I have been reading ‘Braiding Sweetgrass’ by Robin Wall Kimmerer which I do recommend. It blends scientific knowledge with indigenous wisdom particularly regarding plants. She quotes the Anishinaabe story of creation of the first man, Nanabozho. ‘As he continued exploring the land, Nanabozho was given a new responsibility: to learn the names of all the beings. He watched them carefully to see how they lived and spoke with them to learn what gifts they carried in order to discern their true names. Right away he began to feel more at home and was not lonely anymore when he could call the others by name and they called out to him when he passed, ‘Bozho!’ – still our greeting to one another today.’

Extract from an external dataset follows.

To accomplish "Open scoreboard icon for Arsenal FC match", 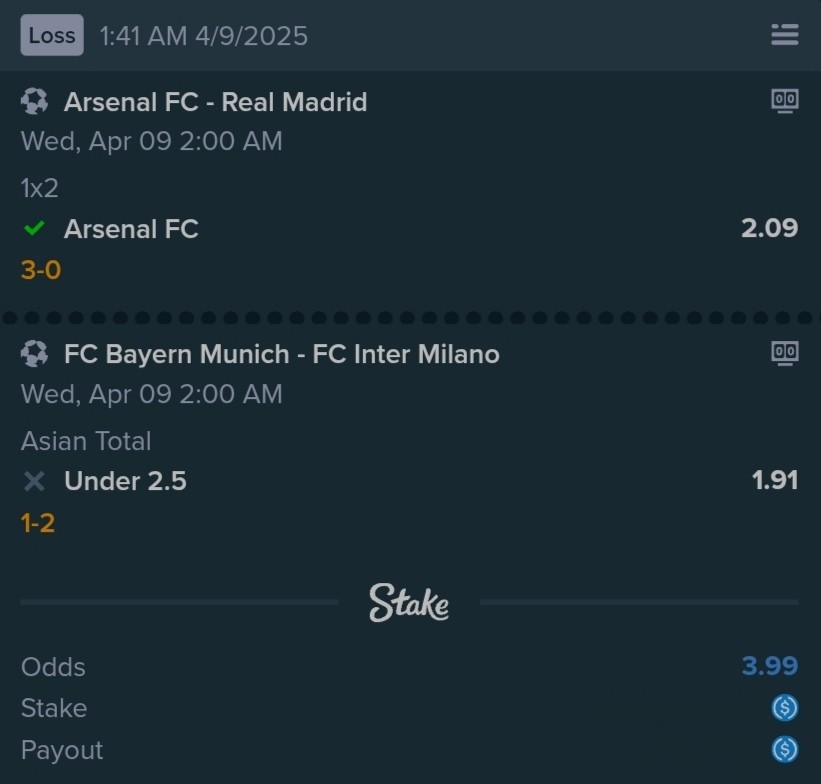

This could be the basis of the parallel biblical story in Genesis 2.19: ‘Now the Lord God had formed out of the ground all the beasts of the field and all the birds of the air. He brought them to the man to see what he would name them; and whatever the man called each living creature, that was its name.’ However the way it is written gives the impression that Adam (and therefore us) had some kind of authority and superiority over creation. Naming here looks like a way of control instead of knowledge, respect and relationship, not helped by Genesis 1.28 where they were told to subdue and rule the natural world. However the instruction in Genesis 2.15 was to work or serve the land and to take care of it. Let us follow this way, serving and taking care of the land, and the way of Nanabozho, watching and learning from the more-than human beings so that ‘each step is a greeting to Mother Earth’.
In accord with its name
The summer is sizzling the lawn. The short grass has bled its green into the dry earth and has taken on its colour, brown with yellow highlights in its hair from the steady sun. The longer blades are still green so the lawn is mottled with tufts of grass and suckers of trees, and with the green of wildflowers that have now come into their own. Clover predominates, trefoil leaves like lace and white flower heads with russet at the roots. In one corner I have a patch of bright yellow flowers waving in the breeze with deep purple below among the clover. The purple I know, it is self-heal, such a powerful name for so unprepossessing a plant. Perhaps previously we would all have know its uses, all have welcomed it as an easy remedy for infections or inflammations and picked it for our wounds and sores. That knowledge is no longer part of the common fund but is kept in herbalists’ purses. For us it is just a wildflower, but one I treat with respect because of its heritage.
And above, the yellow. How many dandelion-type yellow flowers there are, all glorious in their wild brightness. There are hawkbits and hawksbeards and hawkweeds, not to mention catsears, sow-thistles, nippleworts and various lettuces. I think mine is the lesser hawkbit. I have had them here for years and have never bothered finding their name before. Names make things more intimate, we have been introduced, we have a relationship. I have also found out the name of the wildflower that colonises all my beds, one I always addressed as ‘number 4’ as it was my fourth worst weed. It is herb bennet, and now I find I have to treat it more kindly in accord with its name.